How Many Pages Should a Resume Be?

A job application should generally be one page long when making an entry-level resume, and two pages for those with much more experience. As an unwritten rule, try to aim for one page if you have less than 10 years of experience, but you can go for a two-page resume if your relevant experience is diverse.

You’re very unlikely to need more than two pages, though—unless you are:

Why is a one-page resume the best option for most candidates? Well, hiring managers are busy people who only spend six seconds looking at each resume before making a decision. So if your resume is longer than expected for the position, the recruiter won’t even bother to skim it.

Expert Hint: When determining how far back to go on your resume, focus on the relevance of your work experience to the job you are applying for. It's generally recommended to include at least 10-15 years of relevant work experience, emphasizing your most recent roles.

How to Create a Perfect Resume Length

No matter if you’re a professional with 10+ years of experience or only kicking off your career. There are universal rules to keeping your resume a perfect length. 

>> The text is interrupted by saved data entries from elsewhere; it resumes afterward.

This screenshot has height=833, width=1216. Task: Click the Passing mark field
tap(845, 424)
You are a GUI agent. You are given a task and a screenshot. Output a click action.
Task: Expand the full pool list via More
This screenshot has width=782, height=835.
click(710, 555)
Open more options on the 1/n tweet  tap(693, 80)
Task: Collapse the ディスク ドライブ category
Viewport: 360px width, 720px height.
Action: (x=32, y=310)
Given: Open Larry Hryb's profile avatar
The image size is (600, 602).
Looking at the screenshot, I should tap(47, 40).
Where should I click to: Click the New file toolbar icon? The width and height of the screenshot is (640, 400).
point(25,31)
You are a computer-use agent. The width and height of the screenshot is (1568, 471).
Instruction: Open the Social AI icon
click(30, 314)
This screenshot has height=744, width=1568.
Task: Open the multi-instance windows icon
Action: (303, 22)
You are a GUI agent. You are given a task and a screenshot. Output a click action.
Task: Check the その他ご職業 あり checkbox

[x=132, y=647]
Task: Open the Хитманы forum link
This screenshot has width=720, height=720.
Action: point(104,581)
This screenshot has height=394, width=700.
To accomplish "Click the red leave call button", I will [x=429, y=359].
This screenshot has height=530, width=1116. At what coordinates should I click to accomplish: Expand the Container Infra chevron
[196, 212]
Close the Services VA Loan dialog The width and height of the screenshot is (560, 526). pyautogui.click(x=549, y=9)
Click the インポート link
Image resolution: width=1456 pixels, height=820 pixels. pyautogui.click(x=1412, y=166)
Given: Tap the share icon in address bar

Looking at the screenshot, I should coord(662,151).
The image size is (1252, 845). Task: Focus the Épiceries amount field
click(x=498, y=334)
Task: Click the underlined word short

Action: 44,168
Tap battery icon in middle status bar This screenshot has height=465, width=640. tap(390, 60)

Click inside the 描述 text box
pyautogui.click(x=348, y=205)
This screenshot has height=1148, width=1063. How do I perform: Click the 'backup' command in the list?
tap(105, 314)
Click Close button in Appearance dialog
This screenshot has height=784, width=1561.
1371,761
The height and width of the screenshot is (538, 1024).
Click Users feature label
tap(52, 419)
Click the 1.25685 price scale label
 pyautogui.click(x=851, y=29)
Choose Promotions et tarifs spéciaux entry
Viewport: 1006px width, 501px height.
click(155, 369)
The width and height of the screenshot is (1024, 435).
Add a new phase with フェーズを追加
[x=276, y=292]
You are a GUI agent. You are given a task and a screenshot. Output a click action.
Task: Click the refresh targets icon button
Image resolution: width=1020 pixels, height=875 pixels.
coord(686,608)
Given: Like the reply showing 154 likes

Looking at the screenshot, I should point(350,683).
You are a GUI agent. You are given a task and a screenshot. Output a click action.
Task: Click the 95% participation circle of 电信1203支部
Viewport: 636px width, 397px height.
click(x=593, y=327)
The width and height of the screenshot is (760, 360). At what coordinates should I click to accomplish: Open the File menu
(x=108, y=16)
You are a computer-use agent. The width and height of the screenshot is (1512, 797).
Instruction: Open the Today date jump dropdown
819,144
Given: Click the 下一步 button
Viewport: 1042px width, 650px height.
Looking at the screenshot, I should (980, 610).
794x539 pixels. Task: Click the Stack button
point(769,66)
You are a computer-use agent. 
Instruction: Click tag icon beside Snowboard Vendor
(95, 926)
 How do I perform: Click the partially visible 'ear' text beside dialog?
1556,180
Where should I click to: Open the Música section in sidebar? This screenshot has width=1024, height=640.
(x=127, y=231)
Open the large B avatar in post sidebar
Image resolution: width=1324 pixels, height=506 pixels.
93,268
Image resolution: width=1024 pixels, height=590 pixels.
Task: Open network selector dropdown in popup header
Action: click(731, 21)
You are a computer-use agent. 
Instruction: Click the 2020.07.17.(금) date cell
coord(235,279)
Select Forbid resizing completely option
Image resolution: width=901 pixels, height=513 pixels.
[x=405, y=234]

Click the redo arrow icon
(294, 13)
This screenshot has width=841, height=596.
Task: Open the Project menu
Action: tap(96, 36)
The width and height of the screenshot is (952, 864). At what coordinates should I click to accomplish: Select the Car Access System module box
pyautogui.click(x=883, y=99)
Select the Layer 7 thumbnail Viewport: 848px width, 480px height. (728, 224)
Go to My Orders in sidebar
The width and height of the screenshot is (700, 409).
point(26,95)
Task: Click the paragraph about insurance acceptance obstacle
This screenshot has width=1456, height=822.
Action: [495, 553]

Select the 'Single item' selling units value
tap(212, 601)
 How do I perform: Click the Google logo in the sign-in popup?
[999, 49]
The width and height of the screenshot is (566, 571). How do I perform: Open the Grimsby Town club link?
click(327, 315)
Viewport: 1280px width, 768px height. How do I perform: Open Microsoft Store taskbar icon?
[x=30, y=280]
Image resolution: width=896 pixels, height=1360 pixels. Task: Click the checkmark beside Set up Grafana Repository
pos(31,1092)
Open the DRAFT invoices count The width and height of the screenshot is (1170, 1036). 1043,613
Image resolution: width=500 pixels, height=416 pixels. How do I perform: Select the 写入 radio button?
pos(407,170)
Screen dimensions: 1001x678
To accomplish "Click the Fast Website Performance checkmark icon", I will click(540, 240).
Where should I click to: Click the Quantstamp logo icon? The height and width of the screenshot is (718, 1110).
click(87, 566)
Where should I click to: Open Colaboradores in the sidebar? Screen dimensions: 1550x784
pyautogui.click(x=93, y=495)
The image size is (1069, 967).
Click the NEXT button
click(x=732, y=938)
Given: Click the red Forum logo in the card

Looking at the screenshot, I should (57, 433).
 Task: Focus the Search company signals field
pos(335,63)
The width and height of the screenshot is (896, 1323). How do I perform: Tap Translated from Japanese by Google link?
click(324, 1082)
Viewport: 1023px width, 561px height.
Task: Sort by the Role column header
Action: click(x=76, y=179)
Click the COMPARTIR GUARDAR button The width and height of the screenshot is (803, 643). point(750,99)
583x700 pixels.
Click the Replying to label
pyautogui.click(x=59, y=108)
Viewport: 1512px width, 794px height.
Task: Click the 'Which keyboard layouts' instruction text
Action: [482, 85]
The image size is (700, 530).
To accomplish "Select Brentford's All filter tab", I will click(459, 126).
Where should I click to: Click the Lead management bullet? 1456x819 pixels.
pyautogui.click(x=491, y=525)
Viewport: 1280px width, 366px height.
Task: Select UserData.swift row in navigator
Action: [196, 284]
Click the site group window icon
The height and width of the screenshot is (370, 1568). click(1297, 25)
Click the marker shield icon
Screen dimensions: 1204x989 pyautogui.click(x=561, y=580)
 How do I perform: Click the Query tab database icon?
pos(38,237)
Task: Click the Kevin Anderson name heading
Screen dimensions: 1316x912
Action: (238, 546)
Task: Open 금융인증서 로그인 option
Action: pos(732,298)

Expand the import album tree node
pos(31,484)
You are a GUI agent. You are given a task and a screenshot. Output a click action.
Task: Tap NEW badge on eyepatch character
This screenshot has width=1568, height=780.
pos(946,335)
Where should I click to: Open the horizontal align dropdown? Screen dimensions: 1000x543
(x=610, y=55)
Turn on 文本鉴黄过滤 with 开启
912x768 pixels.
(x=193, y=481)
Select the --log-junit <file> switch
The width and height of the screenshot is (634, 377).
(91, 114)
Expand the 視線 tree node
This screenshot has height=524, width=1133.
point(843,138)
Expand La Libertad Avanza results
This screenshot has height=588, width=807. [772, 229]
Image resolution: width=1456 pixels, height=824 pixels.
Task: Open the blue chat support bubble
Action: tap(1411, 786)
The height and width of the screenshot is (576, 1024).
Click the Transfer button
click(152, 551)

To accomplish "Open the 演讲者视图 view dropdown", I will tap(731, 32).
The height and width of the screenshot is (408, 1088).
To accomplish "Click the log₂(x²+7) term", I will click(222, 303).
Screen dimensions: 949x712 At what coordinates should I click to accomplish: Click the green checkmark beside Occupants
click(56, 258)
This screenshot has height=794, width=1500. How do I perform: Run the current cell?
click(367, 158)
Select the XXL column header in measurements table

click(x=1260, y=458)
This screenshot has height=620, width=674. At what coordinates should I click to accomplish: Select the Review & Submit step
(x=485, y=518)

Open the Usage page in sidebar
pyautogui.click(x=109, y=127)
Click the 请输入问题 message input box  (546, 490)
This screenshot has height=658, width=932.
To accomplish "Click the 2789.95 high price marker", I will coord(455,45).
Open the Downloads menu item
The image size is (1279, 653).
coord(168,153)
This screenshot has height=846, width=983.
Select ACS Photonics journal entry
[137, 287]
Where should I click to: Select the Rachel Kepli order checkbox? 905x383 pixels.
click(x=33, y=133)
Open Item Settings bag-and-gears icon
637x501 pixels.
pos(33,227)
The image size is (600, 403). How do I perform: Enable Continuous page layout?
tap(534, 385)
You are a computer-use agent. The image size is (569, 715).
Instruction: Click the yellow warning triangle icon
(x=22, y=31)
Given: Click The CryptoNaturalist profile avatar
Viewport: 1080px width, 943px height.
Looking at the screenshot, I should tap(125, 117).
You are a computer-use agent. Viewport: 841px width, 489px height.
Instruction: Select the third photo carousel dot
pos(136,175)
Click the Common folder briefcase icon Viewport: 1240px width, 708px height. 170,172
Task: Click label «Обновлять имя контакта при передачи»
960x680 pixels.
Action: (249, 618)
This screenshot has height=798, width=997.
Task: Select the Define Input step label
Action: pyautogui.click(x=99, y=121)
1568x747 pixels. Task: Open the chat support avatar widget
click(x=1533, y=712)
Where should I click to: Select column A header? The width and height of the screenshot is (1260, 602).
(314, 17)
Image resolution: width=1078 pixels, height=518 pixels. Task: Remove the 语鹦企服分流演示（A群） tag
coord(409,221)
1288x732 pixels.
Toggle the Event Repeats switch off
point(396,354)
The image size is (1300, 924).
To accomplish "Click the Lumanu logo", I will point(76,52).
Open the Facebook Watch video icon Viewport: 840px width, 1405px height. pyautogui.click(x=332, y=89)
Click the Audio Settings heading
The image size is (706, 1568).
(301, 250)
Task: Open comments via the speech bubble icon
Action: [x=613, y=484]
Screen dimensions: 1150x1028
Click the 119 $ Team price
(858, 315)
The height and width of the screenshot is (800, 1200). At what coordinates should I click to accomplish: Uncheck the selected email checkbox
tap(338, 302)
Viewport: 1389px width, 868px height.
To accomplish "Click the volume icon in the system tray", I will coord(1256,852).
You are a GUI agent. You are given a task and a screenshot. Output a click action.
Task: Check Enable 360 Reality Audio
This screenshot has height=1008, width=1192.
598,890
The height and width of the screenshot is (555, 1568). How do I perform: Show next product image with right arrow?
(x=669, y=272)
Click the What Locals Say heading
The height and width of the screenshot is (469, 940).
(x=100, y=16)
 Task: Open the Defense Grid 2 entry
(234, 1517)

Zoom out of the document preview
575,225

1. Keep Your Resume Relevant

Got a university or college degree? Don’t mention your high school.

Writing a software engineer resume? Don’t say that you babysat your nephew or got a truck driver’s license.

Information that doesn’t add any genuine value to your resume doesn’t belong there. If you choose to include hobbies on your resume, select ones that build on job-related skills or make you a uniquely interesting person. Leave out the side gigs that have nothing to do with the job you’re applying for. Also, don’t make the education section of your resume longer than it should be.

2. Follow the Best Practices for Resume Formatting

To take the guesswork out of resume formatting, you can use a resume builder with a rich gallery of professionally-designed resume templates. But if you prefer a more DIY approach, here’s how to create an efficient resume layout that makes your resume look exactly as long as it should:

  • Set the margins to 1 inch on all sides.
  • Pick a classic resume font and set the size to 11–12 pt.
  • Opt for a line spacing of around 1.15.
  • Make the headings of your resume sections bigger than the body text (you can also use a different font and even experiment with color accents to highlight them).
  • Add some whitespace around the sections so they don’t blend when you look at your resume from a distance.

You can experiment with these settings a tiny bit, but not too much. Don’t cram everything close together just to have a one-page resume—it’s better to have an extra page than to terrify the recruiter with a headache-inducing wall of 8pt text.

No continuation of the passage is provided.